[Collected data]

· · · ·

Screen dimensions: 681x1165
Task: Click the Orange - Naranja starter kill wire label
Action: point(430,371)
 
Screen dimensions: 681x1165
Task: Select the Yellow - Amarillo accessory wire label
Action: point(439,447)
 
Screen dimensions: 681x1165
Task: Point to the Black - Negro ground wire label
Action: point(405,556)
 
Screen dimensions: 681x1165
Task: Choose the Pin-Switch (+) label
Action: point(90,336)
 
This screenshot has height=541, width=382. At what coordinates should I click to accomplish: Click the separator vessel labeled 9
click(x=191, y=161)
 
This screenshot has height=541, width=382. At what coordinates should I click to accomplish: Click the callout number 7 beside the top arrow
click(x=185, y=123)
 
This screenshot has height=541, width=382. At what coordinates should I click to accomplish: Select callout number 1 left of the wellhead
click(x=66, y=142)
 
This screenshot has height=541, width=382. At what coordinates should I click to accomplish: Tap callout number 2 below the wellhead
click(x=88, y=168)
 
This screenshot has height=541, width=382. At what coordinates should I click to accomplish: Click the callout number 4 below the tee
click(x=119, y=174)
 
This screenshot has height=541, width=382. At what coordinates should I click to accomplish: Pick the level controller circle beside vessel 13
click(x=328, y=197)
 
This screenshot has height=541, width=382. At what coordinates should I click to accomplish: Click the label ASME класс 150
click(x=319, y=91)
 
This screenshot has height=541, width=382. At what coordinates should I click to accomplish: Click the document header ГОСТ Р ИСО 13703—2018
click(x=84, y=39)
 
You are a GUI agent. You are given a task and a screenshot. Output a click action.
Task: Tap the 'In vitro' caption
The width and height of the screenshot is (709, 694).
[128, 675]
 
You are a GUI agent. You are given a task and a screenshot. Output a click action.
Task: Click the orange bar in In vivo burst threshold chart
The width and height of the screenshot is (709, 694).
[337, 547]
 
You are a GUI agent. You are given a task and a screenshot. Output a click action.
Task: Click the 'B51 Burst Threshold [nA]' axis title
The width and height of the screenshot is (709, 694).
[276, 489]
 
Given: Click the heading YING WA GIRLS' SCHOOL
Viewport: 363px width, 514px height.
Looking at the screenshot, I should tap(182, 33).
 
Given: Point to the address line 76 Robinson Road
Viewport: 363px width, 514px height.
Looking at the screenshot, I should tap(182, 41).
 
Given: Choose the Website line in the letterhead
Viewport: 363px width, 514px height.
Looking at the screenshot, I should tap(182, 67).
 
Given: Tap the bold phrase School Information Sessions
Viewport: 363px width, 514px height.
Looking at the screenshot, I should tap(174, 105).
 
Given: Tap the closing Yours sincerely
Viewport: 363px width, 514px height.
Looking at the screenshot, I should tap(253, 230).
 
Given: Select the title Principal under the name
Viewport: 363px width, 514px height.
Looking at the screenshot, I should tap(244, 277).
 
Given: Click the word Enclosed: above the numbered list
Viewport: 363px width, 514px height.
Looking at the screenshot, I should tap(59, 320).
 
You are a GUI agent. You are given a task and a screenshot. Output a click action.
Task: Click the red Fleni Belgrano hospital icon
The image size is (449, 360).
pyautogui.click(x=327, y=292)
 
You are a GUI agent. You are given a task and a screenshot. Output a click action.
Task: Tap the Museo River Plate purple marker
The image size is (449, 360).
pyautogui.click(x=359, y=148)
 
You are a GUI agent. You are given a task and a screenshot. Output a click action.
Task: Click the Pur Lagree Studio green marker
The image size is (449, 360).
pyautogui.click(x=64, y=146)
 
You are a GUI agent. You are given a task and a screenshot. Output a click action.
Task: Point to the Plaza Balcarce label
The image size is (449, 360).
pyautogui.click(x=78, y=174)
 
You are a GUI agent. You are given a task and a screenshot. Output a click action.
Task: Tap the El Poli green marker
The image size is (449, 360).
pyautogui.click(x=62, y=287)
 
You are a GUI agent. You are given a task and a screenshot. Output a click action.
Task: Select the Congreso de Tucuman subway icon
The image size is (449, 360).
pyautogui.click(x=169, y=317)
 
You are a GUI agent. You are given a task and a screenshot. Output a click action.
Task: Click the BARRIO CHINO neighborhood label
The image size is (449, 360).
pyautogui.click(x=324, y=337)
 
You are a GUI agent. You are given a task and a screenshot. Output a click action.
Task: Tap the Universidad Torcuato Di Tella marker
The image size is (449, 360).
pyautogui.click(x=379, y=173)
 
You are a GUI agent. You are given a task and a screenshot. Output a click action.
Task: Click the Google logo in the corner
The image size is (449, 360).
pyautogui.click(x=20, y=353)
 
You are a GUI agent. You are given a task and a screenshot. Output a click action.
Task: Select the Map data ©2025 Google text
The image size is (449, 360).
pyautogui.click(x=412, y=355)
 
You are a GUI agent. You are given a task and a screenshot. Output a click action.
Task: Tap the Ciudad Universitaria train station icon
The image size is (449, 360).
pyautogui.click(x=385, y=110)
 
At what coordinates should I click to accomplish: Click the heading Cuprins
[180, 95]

· · · ·

(WHAT YOU ARE ASKED TO DO): Recast the material from the line with "vessel labeled 9" up to and including the line with "click(x=84, y=39)" as a numbered list, leaving out blank lines.

(CORRECT OUTPUT):
1. This screenshot has height=541, width=382. At what coordinates should I click to accomplish: Click the separator vessel labeled 9
2. click(x=191, y=161)
3. This screenshot has height=541, width=382. At what coordinates should I click to accomplish: Click the callout number 7 beside the top arrow
4. click(x=185, y=123)
5. This screenshot has height=541, width=382. At what coordinates should I click to accomplish: Select callout number 1 left of the wellhead
6. click(x=66, y=142)
7. This screenshot has height=541, width=382. At what coordinates should I click to accomplish: Tap callout number 2 below the wellhead
8. click(x=88, y=168)
9. This screenshot has height=541, width=382. At what coordinates should I click to accomplish: Click the callout number 4 below the tee
10. click(x=119, y=174)
11. This screenshot has height=541, width=382. At what coordinates should I click to accomplish: Pick the level controller circle beside vessel 13
12. click(x=328, y=197)
13. This screenshot has height=541, width=382. At what coordinates should I click to accomplish: Click the label ASME класс 150
14. click(x=319, y=91)
15. This screenshot has height=541, width=382. At what coordinates should I click to accomplish: Click the document header ГОСТ Р ИСО 13703—2018
16. click(x=84, y=39)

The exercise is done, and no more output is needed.